**Supplied passage:**

----------

Geeking Out and Bling Bling

Been a while, I know. Been swamped like a mofo with various projects floating about. But, hey, I’m still alive and things are looking pretty decent. I expect my new camera to arrive in the mail by the end of the week, so I should be able to get some more pics up here for folks to see quickly and easily.

I submitted a question to Slashdot a couple of weeks back asking about alternatives to AvantGo. Much to my pleasure, they posted it.

The problem with AvantGo is that, if you get more than about eight people viewing your site with it, they want to charge you something like $500-$1000 for that privilege. If Microsoft wanted to charge me for everyone that visited this site with IE, there’s be no way in hell I could possibly do it. In short, AvantGo is attempting to not only control the PDA browser market, but what can be viewed on the Internet through PDAs period. That’s simply wrong.

The fine folks on Slashdot, however, have pointed me to a couple of alternatives. Most specifically is the Plucker browser for Palm. It’s free, open-source (GPL) and doesn’t require the server infrastructure that AvantGo uses. It simple uses your computer’s Internet connection to update itself without the use of extra proxies. This is good on two accounts: first, if AvantGo’s servers go down for some reason, you’re hosed. Second, folks looking in their server logs should only see one hit per user rather than the multiple hits that occur per user with the AvantGo proxies. Most importantly, Plucker doesn’t limit what you can browse. If 1,000 people want to view my site through their Palm Pilot, I don’t have to pay a cent. And neither do they. That’s the way it should be. So, if you’re looking for an AvantGo alternative, and I know there’s at least one of you who read this site on your Palm (and, yes, eventually there will be a PDA-friendly version), check out Plucker.

Moving on… I live in Hayward, which, while not particularly affluent, is nowhere near the ghetto. However, I live up the street from a place that, well, is just plain ghetto-fabulous. Check out Mr. Bling for all of your gold tooth cap needs. They even have an affiliate program. It’s very, very tempting…

Exhaustion Sets In

I may have spread myself a shade thin. Perhaps I should just quit my day job. At any rate, I’m doing the AAC thing by day now and, at nights, I’m building the SheerHeat site. No link as a) I’m not thrilled with what’s up there now (a placeholder put in before I came on board) and b) I’m looking for a new host for it, one that doesn’t claim they use Microsoft for it’s amazing security features. I’m really digging my stay here at Hurricane Electric, so I may recommend that for a home.

----------

**Raw data:**

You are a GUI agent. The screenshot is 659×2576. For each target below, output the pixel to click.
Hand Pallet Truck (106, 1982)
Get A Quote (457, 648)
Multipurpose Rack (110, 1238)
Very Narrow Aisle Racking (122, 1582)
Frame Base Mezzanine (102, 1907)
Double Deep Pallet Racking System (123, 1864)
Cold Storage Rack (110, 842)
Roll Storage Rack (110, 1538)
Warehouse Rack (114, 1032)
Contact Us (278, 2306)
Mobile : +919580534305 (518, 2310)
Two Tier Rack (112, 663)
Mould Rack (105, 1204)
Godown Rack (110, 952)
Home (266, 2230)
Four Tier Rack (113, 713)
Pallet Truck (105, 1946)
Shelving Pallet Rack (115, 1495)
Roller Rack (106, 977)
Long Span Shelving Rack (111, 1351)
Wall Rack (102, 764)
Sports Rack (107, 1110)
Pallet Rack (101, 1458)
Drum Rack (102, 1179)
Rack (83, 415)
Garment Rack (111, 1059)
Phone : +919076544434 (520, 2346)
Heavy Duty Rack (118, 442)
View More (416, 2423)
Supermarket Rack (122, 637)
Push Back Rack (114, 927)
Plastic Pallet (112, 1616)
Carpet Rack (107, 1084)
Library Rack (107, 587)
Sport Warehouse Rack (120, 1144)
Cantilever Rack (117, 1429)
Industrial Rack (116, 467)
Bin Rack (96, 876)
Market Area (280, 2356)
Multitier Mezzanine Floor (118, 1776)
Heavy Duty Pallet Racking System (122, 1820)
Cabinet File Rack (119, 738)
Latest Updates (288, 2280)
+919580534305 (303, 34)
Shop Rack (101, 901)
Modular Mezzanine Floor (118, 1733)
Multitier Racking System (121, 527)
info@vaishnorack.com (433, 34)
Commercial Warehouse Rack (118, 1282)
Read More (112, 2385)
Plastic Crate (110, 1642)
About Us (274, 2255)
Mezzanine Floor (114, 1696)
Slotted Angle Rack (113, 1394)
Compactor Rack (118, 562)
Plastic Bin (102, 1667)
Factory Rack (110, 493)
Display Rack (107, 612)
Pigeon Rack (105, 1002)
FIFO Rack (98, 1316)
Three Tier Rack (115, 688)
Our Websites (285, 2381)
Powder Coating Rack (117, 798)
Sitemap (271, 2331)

----------

**Activities:**
**1)** According to the blog post, about how much does AvantGo want to charge once more than about eight people view a site with it?
**2)** Transcribe the blog post, everything from "Exhaustion Sets In" down to "for a home.".
**3)** Write the next part of the blog post about AvantGo, Plucker and the SheerHeat site, picking up after its final sentence.

**Answers for this exercise:**
**1)** Something like $500-$1000.

**2)**
Exhaustion Sets In

I may have spread myself a shade thin. Perhaps I should just quit my day job. At any rate, I’m doing the AAC thing by day now and, at nights, I’m building the SheerHeat site. No link as a) I’m not thrilled with what’s up there now (a placeholder put in before I came on board) and b) I’m looking for a new host for it, one that doesn’t claim they use Microsoft for it’s amazing security features. I’m really digging my stay here at Hurricane Electric, so I may recommend that for a home.

**3)**
Things are taking off a bit for me, which is nice. The whole SH thing came at a good time and, I believe, has the potential to be something huge. The team they have put together may lack a bit in online experience but more than make up for it in intelligence, marketing ability and dedication. I think I may have finally hitched my wagon to a winner.

For now, I’m their tech guy and in-house photographer. We’ll probably start serious shooting in about two weeks, which is excellent, and I should have a temporary site up in a week and a half or so, depending on a number of factors.

Not too much going on in the rest of my life, at least not that I remember. Today’s a tough day. I’m totally half awake because I haven’t been sleeping particularly well lately. Not too certain why. I’m brimming with ideas for the new site, that I know, and have been working on some pretty in-depth projects at the ol’ AAC. I’ve been dreaming a lot about work, doing a lot of coding in my sleep. Not always a good sign, but at least it’s not the panicked screaming of a thousand supervisors pressing me on an impossible deadline, which is a common dream of mine when I’m so completely overworked that I begin to forget my name. So, hey, I’m still good.

OK, I’ll write something less boring and more insightful next time.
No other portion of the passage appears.